→ WHAT THIS TASK INVOLVES
Scan the records below. Copy every line in which the word "heart" appears.

Data items
※ ※ ※

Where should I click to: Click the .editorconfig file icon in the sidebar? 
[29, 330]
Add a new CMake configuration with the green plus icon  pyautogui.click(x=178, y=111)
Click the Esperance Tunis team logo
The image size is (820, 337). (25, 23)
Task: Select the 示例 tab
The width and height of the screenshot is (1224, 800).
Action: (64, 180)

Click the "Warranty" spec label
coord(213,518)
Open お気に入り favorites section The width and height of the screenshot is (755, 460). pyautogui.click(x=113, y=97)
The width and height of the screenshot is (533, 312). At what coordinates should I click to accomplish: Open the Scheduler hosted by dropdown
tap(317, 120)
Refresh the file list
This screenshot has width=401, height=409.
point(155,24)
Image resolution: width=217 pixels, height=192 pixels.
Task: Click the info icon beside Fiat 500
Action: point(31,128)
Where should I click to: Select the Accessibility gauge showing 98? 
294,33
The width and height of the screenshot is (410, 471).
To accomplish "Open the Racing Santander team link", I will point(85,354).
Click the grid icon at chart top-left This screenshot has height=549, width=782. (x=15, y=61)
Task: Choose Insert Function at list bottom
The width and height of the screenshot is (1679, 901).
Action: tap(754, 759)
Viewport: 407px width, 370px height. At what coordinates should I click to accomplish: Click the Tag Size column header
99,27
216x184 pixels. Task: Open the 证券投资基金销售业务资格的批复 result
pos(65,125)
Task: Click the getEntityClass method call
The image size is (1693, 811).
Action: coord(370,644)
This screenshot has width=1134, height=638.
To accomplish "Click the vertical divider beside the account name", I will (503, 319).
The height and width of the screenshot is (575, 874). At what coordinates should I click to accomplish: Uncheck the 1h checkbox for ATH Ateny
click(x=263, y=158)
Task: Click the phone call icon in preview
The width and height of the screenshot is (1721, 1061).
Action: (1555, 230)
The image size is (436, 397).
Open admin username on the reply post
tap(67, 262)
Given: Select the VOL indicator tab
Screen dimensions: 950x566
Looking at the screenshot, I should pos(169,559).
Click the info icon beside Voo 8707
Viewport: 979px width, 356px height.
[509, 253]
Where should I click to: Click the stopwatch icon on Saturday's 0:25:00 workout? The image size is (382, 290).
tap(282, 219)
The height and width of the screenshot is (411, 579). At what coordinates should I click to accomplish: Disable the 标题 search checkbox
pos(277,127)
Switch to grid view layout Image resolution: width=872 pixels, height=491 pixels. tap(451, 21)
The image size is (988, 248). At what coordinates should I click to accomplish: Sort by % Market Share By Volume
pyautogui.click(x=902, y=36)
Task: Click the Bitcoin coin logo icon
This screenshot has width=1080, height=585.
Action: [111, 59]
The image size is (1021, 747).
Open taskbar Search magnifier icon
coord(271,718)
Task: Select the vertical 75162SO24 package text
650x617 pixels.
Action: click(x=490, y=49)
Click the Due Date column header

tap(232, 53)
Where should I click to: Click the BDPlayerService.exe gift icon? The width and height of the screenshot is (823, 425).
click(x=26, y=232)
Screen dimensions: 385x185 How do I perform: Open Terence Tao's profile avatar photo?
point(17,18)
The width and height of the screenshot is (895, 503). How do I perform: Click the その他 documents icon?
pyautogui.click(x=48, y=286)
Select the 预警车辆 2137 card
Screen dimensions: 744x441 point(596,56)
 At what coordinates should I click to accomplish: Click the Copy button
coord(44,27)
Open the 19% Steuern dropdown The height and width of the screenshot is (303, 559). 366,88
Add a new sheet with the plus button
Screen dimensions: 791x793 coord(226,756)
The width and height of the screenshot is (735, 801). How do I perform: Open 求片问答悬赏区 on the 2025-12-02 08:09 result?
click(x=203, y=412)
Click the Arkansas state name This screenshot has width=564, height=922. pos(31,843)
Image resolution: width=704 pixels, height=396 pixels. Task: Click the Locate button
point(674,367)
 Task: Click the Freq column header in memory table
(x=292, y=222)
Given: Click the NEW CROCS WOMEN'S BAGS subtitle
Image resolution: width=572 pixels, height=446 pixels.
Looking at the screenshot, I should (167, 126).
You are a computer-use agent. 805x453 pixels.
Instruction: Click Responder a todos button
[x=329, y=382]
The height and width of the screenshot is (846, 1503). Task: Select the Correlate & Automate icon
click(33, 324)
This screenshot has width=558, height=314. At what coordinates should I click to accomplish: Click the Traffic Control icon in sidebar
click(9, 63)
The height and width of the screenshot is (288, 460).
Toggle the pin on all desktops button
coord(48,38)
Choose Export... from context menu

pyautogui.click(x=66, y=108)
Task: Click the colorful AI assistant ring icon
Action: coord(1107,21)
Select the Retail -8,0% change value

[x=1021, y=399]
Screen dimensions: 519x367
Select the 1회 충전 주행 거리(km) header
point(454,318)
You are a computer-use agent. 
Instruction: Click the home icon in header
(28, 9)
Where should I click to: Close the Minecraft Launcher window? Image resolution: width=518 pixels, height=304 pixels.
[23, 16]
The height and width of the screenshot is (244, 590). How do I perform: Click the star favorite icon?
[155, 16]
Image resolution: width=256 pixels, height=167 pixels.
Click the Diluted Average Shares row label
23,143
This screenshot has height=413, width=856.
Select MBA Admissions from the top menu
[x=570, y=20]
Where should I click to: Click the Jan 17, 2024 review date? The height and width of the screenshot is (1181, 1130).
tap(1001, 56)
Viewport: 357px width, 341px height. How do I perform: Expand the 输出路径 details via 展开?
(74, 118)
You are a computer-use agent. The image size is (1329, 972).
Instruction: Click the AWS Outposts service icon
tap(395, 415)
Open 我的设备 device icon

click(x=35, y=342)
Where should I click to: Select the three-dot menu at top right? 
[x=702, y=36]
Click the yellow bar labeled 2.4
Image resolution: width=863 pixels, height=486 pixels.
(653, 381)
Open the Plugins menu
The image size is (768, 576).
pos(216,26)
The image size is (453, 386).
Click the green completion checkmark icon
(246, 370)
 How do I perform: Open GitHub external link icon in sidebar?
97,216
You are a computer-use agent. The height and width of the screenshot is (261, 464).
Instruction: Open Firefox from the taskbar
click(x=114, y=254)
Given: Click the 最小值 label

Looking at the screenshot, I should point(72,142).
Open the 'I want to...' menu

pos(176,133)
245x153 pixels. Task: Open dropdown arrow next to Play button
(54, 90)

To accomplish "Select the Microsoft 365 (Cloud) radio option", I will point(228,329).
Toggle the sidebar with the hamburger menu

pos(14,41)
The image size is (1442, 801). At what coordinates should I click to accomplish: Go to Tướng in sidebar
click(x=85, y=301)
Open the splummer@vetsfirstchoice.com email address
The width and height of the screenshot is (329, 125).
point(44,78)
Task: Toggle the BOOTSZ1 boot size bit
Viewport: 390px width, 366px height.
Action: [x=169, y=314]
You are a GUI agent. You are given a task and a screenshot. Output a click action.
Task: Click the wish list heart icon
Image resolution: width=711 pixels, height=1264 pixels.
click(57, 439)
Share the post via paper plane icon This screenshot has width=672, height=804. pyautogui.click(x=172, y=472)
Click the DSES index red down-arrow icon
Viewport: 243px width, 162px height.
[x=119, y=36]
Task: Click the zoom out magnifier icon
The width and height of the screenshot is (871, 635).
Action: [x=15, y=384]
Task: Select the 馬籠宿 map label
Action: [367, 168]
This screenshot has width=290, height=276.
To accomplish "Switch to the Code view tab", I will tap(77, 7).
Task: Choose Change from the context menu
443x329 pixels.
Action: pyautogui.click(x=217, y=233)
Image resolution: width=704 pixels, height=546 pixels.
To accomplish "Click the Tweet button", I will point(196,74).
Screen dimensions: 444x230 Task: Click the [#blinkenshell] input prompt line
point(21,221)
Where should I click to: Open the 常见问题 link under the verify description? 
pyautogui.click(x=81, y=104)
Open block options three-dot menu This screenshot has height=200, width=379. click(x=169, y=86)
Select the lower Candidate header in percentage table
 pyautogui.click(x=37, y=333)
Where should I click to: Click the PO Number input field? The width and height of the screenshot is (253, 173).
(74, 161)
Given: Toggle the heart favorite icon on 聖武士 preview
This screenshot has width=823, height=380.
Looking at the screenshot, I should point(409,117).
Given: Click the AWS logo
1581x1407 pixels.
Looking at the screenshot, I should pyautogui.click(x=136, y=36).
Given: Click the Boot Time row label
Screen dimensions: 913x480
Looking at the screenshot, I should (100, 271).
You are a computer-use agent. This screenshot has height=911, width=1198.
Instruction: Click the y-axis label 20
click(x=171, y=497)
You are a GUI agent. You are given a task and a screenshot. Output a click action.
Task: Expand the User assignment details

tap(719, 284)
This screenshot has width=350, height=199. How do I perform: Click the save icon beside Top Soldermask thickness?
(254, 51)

※ ※ ※

→ TASK OUTPUT
Task: Click the wish list heart icon
Given: Toggle the heart favorite icon on 聖武士 preview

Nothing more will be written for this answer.